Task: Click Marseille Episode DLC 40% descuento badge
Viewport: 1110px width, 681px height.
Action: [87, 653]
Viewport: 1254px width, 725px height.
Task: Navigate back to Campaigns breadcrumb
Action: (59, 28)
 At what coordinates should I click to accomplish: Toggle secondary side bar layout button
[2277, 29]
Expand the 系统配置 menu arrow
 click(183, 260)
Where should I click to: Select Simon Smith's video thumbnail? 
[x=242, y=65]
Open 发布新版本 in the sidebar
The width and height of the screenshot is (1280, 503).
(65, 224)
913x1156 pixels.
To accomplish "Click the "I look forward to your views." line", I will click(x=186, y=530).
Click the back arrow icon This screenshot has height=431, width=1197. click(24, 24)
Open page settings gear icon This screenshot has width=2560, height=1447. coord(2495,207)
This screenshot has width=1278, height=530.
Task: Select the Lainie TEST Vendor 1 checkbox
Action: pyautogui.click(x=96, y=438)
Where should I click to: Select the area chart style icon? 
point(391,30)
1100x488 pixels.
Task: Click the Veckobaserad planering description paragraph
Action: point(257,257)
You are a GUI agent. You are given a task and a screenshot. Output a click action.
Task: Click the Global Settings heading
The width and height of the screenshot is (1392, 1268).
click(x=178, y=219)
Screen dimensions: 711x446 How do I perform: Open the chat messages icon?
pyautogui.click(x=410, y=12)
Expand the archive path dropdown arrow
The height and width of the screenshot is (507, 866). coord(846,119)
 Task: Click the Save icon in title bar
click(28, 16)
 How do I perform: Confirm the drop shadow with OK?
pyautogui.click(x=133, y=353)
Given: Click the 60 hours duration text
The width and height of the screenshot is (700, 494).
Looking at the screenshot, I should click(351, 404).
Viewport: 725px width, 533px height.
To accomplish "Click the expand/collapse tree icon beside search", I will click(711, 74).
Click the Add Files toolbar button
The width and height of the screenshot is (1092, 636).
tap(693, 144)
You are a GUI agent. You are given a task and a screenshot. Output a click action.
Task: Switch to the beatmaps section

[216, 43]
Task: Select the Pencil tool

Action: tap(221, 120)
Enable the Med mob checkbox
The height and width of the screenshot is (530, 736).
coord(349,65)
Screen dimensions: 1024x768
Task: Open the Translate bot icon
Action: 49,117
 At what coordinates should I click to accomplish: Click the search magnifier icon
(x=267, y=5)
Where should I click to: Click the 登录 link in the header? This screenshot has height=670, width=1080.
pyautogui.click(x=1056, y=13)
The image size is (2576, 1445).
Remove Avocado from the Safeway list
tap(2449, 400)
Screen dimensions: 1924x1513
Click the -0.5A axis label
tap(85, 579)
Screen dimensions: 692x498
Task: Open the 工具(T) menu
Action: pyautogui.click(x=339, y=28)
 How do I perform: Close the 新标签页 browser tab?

-- -- --

# [GOAL OF THE EXERCISE]
Return the records above line for line, with no changes.

# [IN RESPONSE]
Task: Click Marseille Episode DLC 40% descuento badge
Viewport: 1110px width, 681px height.
Action: [87, 653]
Viewport: 1254px width, 725px height.
Task: Navigate back to Campaigns breadcrumb
Action: (59, 28)
 At what coordinates should I click to accomplish: Toggle secondary side bar layout button
[2277, 29]
Expand the 系统配置 menu arrow
 click(183, 260)
Where should I click to: Select Simon Smith's video thumbnail? 
[x=242, y=65]
Open 发布新版本 in the sidebar
The width and height of the screenshot is (1280, 503).
(65, 224)
913x1156 pixels.
To accomplish "Click the "I look forward to your views." line", I will click(x=186, y=530).
Click the back arrow icon This screenshot has height=431, width=1197. click(24, 24)
Open page settings gear icon This screenshot has width=2560, height=1447. coord(2495,207)
This screenshot has width=1278, height=530.
Task: Select the Lainie TEST Vendor 1 checkbox
Action: pyautogui.click(x=96, y=438)
Where should I click to: Select the area chart style icon? 
point(391,30)
1100x488 pixels.
Task: Click the Veckobaserad planering description paragraph
Action: point(257,257)
You are a GUI agent. You are given a task and a screenshot. Output a click action.
Task: Click the Global Settings heading
The width and height of the screenshot is (1392, 1268).
click(x=178, y=219)
Screen dimensions: 711x446 How do I perform: Open the chat messages icon?
pyautogui.click(x=410, y=12)
Expand the archive path dropdown arrow
The height and width of the screenshot is (507, 866). coord(846,119)
 Task: Click the Save icon in title bar
click(28, 16)
 How do I perform: Confirm the drop shadow with OK?
pyautogui.click(x=133, y=353)
Given: Click the 60 hours duration text
The width and height of the screenshot is (700, 494).
Looking at the screenshot, I should click(351, 404).
Viewport: 725px width, 533px height.
To accomplish "Click the expand/collapse tree icon beside search", I will click(711, 74).
Click the Add Files toolbar button
The width and height of the screenshot is (1092, 636).
tap(693, 144)
You are a GUI agent. You are given a task and a screenshot. Output a click action.
Task: Switch to the beatmaps section

[216, 43]
Task: Select the Pencil tool

Action: tap(221, 120)
Enable the Med mob checkbox
The height and width of the screenshot is (530, 736).
coord(349,65)
Screen dimensions: 1024x768
Task: Open the Translate bot icon
Action: 49,117
 At what coordinates should I click to accomplish: Click the search magnifier icon
(x=267, y=5)
Where should I click to: Click the 登录 link in the header? This screenshot has height=670, width=1080.
pyautogui.click(x=1056, y=13)
The image size is (2576, 1445).
Remove Avocado from the Safeway list
tap(2449, 400)
Screen dimensions: 1924x1513
Click the -0.5A axis label
tap(85, 579)
Screen dimensions: 692x498
Task: Open the 工具(T) menu
Action: pyautogui.click(x=339, y=28)
 How do I perform: Close the 新标签页 browser tab?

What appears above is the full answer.